A lot of this will depend on the ability of a business or a company to, in the first place, identify opportunity. That's partly an educational activity, and it's partly a selling job that universities and colleges need to do. It's what I used to do; I'd just go visit.

The structures for that are more difficult. In terms of the early access or collaborative research activity, there is quite a bit of that in Canada already, about a billion dollars' worth. What people are doing now at the Montreal Neurological Institute and particularly at the Structural Genomics Consortium in Toronto is different. They are bringing companies into the research process—particularly the Structural Genomics Consortium—at a very early stage, and they are paying to have access so they can be at the table when discoveries are made and then collaborate work with the researchers and inventors to move those to market.

All that early stage, research is never lost because it's all made public. It's all out there as opposed to research that starts in a company lab or in a company facility where it's all protected to the very bitter end. Companies have the opportunity to save a lot of money. They don't have to invest in a lot of early-stage development. They can pick up a technology at the point where they can use it and then protect it, and then off they go, and everybody's happy. That's the exception right now. If I were a vice-president of research these days in Canada, creating more of those would be my objective.

You are currently up against a cultural wall that would render that fairly difficult, in part because of the way researchers approach this, in part because of the way companies approach the exercise, and in part because of the way tech transfer offices manage that process. I'm pretty convinced, though, from having a look at this, that it make sense in that model.

9:35 a.m.

Conservative

Alex Nuttall Conservative Barrie—Springwater—Oro-Medonte, ON

Are you aware of the $950 million fund that was created in the last budget for superclusters, etc.?

9:35 a.m.

President, Social Sciences and Humanities Research Council of Canada

9:35 a.m.

Conservative

Alex Nuttall Conservative Barrie—Springwater—Oro-Medonte, ON

Where do you see that fitting into solving some of these issues? Obviously those clusters are going to include academia, the private sector, research institutes, etc.

9:35 a.m.

President, Social Sciences and Humanities Research Council of Canada

Dr. Ted Hewitt

We are responsible for agencies that fund primarily fundamental research or earlier-stage research. We haven't worked directly with the organizations or agencies that will deliver that program. At face value, from my perspective and given my university experience, this will be a huge catalyst towards moving information from the universities and colleges into businesses that directly participate in that, and they will facilitate that kind of collaboration in a very direct way. How that plays out, at the end of the day, I can't comment on, but if it puts people in the same room, and they're focused on the same object, they are bound to start moving ideas, in my experience.

9:35 a.m.

Conservative

Alex Nuttall Conservative Barrie—Springwater—Oro-Medonte, ON

I have an interesting riding, because I have a fairly urban part in Barrie but very rural parts as well. One of the issues we've been facing is that we just don't have anything like the accelerator centre there. Also, in the rural areas where there is the space for companies to grow.... I think of Napoleon Wolf Steel right off the bat. Basically, a man's research in his garage turned into a company that has 1,800 employees today. However, there is no broadband or anything along those lines where the facility is.

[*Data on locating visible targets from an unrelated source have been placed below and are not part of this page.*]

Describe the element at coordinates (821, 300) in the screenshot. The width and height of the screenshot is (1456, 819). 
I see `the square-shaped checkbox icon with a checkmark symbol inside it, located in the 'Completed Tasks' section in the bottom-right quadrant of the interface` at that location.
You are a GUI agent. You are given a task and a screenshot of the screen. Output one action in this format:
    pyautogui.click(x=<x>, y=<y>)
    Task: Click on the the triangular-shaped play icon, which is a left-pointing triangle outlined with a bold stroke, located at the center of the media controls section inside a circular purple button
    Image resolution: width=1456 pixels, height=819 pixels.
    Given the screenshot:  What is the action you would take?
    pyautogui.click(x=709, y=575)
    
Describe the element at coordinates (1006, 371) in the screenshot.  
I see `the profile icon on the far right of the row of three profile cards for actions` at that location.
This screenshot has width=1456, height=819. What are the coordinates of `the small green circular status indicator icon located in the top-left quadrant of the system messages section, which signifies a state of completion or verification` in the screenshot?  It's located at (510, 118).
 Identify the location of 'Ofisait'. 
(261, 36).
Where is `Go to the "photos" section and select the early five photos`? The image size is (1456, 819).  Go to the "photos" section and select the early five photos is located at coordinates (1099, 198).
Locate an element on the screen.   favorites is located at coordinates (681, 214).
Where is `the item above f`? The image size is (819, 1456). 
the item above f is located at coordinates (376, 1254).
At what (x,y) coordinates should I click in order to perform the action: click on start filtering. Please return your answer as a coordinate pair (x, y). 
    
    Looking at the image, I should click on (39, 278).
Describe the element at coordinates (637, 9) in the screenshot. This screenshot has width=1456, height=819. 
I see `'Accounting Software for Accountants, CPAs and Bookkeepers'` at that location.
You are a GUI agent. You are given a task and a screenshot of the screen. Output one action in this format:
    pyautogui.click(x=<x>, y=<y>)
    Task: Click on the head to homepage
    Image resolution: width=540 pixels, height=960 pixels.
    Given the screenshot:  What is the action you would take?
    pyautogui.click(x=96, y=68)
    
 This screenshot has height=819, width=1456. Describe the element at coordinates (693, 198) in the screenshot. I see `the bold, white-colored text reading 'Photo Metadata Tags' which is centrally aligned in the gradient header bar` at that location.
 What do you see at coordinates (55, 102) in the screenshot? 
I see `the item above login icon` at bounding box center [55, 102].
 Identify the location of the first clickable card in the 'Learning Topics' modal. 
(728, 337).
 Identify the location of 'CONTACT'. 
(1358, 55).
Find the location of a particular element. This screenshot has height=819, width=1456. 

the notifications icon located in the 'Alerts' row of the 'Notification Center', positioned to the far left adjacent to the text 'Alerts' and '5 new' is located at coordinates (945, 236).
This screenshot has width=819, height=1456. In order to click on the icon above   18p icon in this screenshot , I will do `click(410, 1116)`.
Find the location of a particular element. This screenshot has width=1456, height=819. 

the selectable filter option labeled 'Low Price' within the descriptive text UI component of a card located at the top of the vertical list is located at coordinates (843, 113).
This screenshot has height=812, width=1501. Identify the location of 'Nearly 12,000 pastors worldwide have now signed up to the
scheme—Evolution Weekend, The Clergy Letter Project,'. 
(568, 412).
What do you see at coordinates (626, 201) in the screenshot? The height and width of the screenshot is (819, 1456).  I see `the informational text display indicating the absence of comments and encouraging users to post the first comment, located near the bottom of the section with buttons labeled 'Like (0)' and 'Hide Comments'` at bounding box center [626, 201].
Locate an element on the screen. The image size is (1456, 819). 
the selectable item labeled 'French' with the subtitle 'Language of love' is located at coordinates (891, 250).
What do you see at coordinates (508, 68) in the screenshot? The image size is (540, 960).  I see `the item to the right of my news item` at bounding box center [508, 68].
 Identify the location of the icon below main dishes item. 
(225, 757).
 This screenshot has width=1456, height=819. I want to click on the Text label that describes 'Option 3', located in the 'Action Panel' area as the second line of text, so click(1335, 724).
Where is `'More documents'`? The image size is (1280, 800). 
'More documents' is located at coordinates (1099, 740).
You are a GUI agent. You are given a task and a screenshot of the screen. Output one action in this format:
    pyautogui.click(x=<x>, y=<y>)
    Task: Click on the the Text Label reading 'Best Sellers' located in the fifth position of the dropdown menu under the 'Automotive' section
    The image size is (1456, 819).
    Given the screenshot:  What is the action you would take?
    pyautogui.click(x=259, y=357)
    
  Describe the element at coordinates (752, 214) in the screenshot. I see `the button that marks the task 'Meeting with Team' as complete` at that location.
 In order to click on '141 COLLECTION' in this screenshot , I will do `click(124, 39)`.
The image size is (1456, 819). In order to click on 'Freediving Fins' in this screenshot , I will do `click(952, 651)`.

While there may be offices in these rural areas, are there any other inhibitors you see to helping in rural areas where somebody may be coming up with a new piece of technology, but there's not necessarily the access there is in more urban areas, whether London, Waterloo, or Toronto?

9:35 a.m.

Liberal

The Chair Liberal Dan Ruimy

Be very brief.

9:35 a.m.

President, Social Sciences and Humanities Research Council of Canada

Dr. Ted Hewitt

I'm going to turn it over to Bert, but I can tell you that our agency has funded research on precisely these questions on rural access, services, and infrastructure. So, if you like, I could take that as homework, and we could dig out some material for you.